As for marble or no, time will tell. I had no clue that Mushu was for about 2 months. the marble before him took almost 6 months to start changing.

They're both stunning though, and your pictures are amazing! When are you coming to photograph my fish? lol


----------



## Fenghuang (Dec 28, 2012)

<3



Skyewillow said:


> How'd you train your attack kitty to bite? Mine will clear a room with his farts... almost killed me earlier, and we were outside!!!
> 
> The polkie spotted fella is Asriel, right? (hopefully, I spelled that right) looks like a metallic. Dragonscales are really thick and you can't see the skin color on them except for a distinctive skunk stripe where it looks like scales are missing on their heads.
> 
> ...


Awww, poor Skye. My cat does that on his own. He doesn't like strangers.

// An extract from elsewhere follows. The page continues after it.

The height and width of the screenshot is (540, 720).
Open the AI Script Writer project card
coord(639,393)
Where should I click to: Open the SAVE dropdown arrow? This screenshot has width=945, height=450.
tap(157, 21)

No, Asriel is the blue metallic one. I renamed him after Ares died because, aside from the most recent male, I got all my bettas in twos and have been naming them to match (I'm sort of OCD about names). The polka dotted/marble one doesn't have a name yet. 

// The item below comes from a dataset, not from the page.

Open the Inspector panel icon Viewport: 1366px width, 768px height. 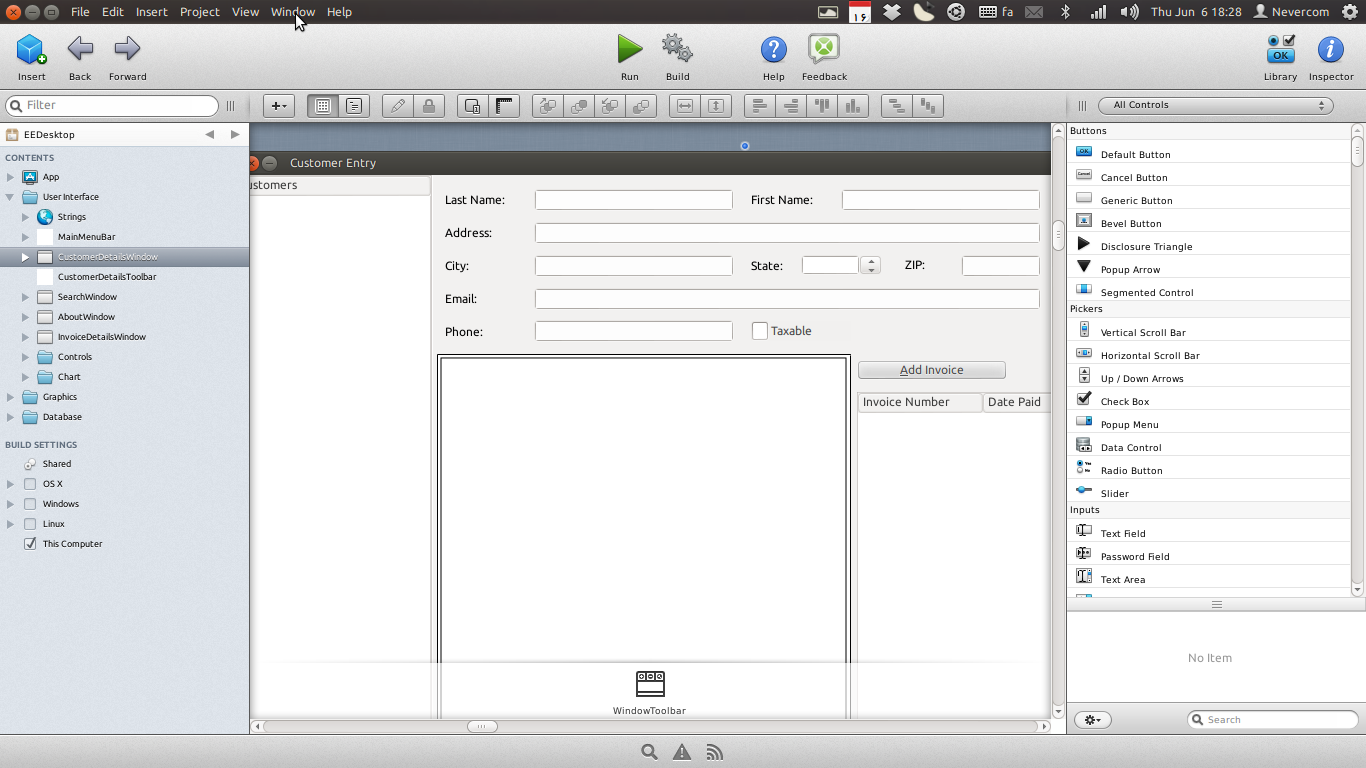(1330, 49)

Mushu wasn't always that colour? 

Heh, if I could, I would definitely take pictures of your bettas for you.


----------



## PooterFish (Dec 17, 2012)

They're both amazing! And those are some really good pics


----------



## TeteRouge (Jan 24, 2013)

:thumbsup::welldone:Fenghuang, those are beautiful Bettas! And some very nice photography


----------



## Skyewillow (Dec 28, 2012)

Fenghuang said:


> Mushu wasn't always that colour?


Nope. If I feel energetic, I'll post a thread of his Chameleon ways for you.


----------



## DforDrago (Mar 7, 2013)

Your boys are gorgeous! I am so totally green over your photography skills! I wish I could get a clear pic like that of mine.


----------



## Karebear13 (Jan 23, 2012)

awesome pictures! jealous! my little guy moves to fast to get any shots!


----------



## Fenghuang (Dec 28, 2012)

Thank you everyone. Like I've said in past threads, no real photography skills really. Just great lighting and a good camera.

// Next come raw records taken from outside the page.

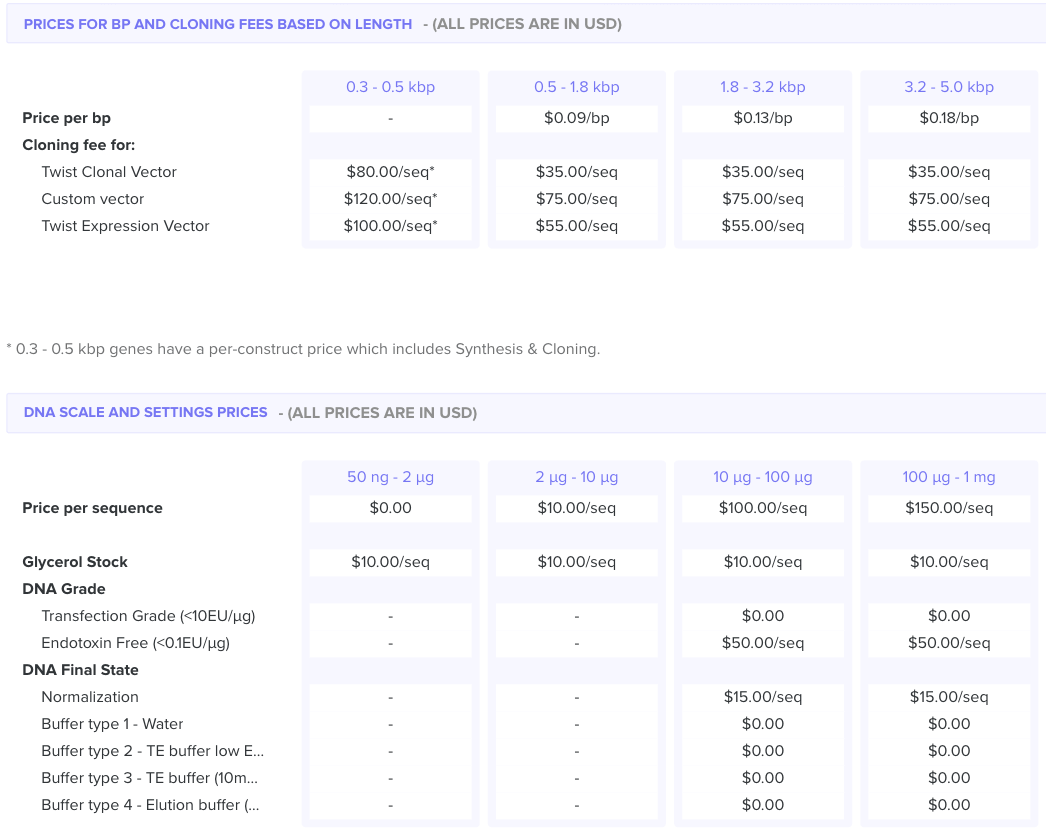1046x830 pixels.
Task: Select the $150.00/seq price per sequence cell
Action: 948,508
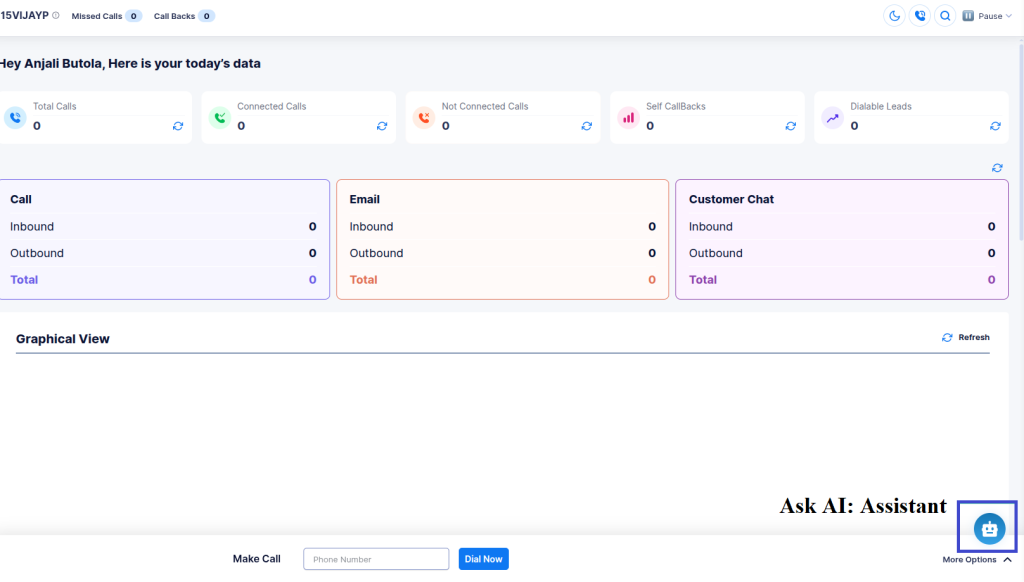Expand the Pause status dropdown
This screenshot has width=1024, height=582.
[987, 16]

I suspect Asriel tail bites to spite me. Every single time I start to think his tail is growing back, it would become all ragged again. I couldn't be certain before, but I compared him this morning to the pictures I took yesterday and it's obvious. -__-


----------



## Skyewillow (Dec 28, 2012)

My camera decided after three years, it's going to be a hunk of junk, so I'm stuck with my phone... which takes atrocious pictures LOL


----------



## Janan (Mar 6, 2013)

Very, very nice!


----------



## leahleigh (Feb 3, 2013)

I was wondering about his tail, my boy tail bites ridiculously. He nearly shredded his entire tail off in a night. Ridiculous!

As for metallic i'd say yes for both. Metallic's have this really distinct sheen to them that other fish don't have, it's kind of like a secondary color, but it's see-through, and it accents their actual color. My boy Garth is a Metallic-White HMPK (confirmed for dragon scale, now), and has this really awesome pink sheen on him. Almost like a film over him, if that makes sense? Sorry if i'm just confusing you! You can easily tell the difference from a metallic and non when you put them next to eachother. 

As for dragon-scale, i'm not 100% on this yet, but as far as I can tell the easiest way to see is to compare scale sizes. Dragon scale's and metallic's aren't really related, and more often than not their scales are very distinct. They kind of do a half circle instead of a full scale, like on regular fish. 

http://www.bettafish.com/showthread.php?t=69133 That's a good thread on it.


----------



## Skyewillow (Dec 28, 2012)

I'd say yes on dragonscale. This picture shows the stripe I was talking about.


----------



## madmonahan (Aug 26, 2012)

Who cares if he is a dragon scale or not, he is beautiful. :-D


----------



## Fenghuang (Dec 28, 2012)

Skye: Really? I never even consider Asriel being a metallic or a dragonscale... I was only wondering if the marble was because his scales look sort of opaque to me. I'm still horrible at identifying types.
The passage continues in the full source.